What needs to be done: Your answer should hold only the lines from the one with "You are a computer-use agent." through the end of the records, repeated exactly and minus any pictures.

Entries taken from a collection:

"""

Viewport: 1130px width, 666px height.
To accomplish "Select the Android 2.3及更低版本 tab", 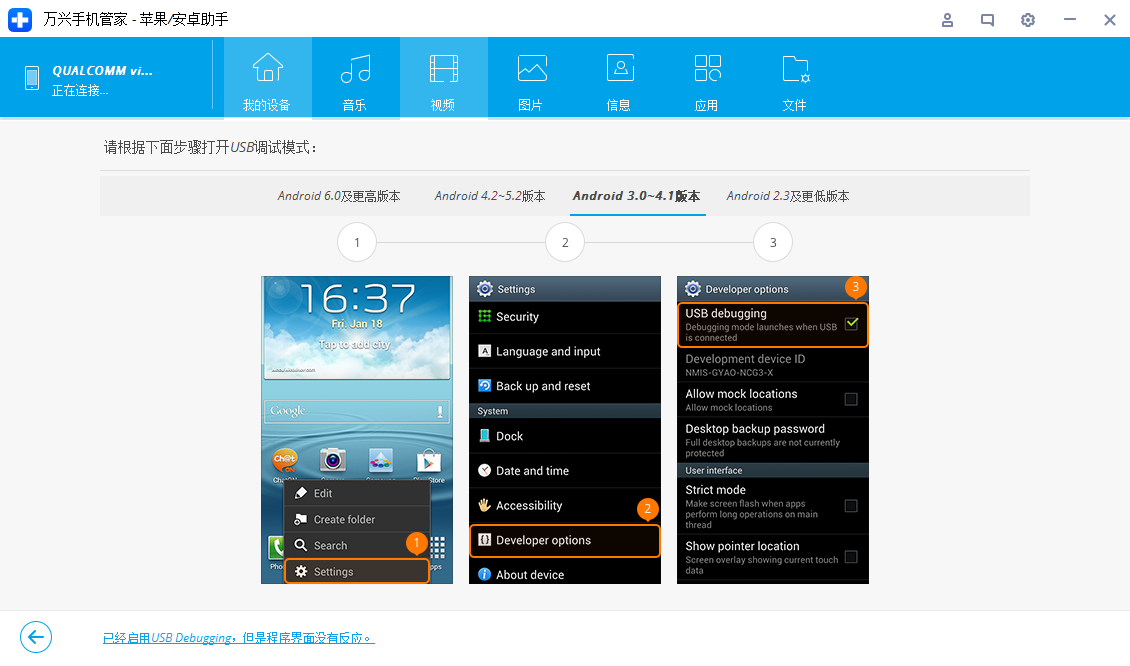I will (788, 196).
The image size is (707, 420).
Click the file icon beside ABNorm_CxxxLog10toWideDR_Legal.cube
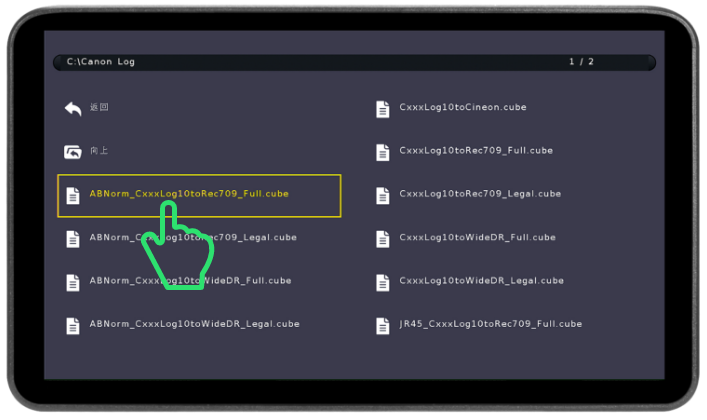[72, 325]
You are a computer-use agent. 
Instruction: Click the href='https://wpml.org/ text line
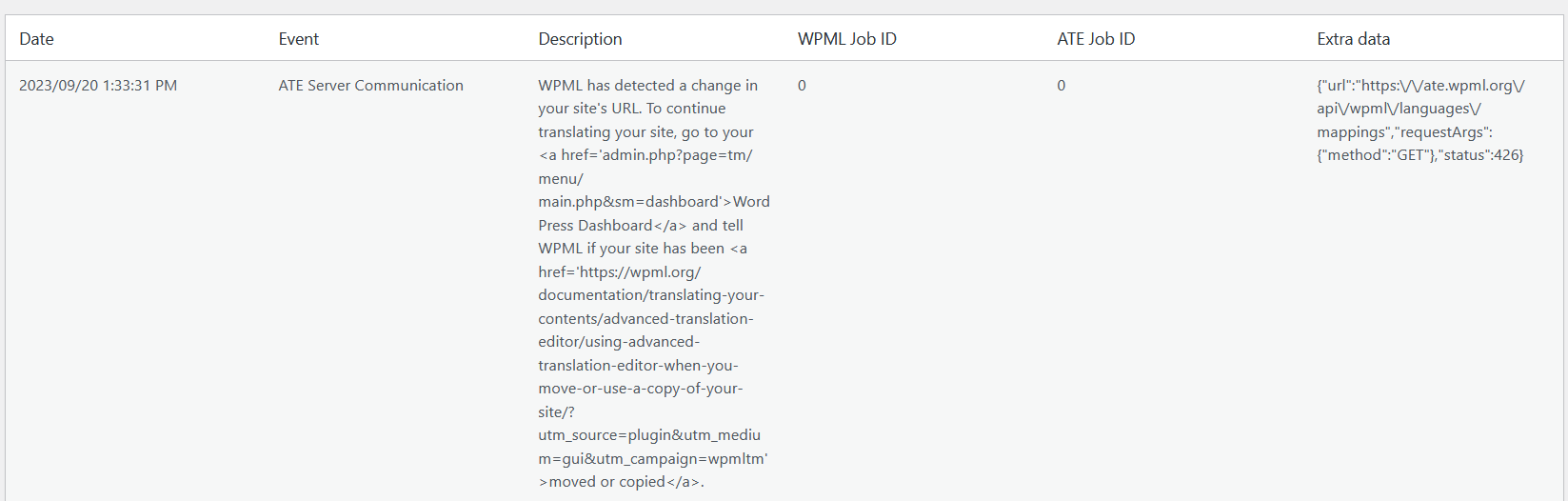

"""

Output of the task:
You are a computer-use agent. 
Instruction: Click the href='https://wpml.org/ text line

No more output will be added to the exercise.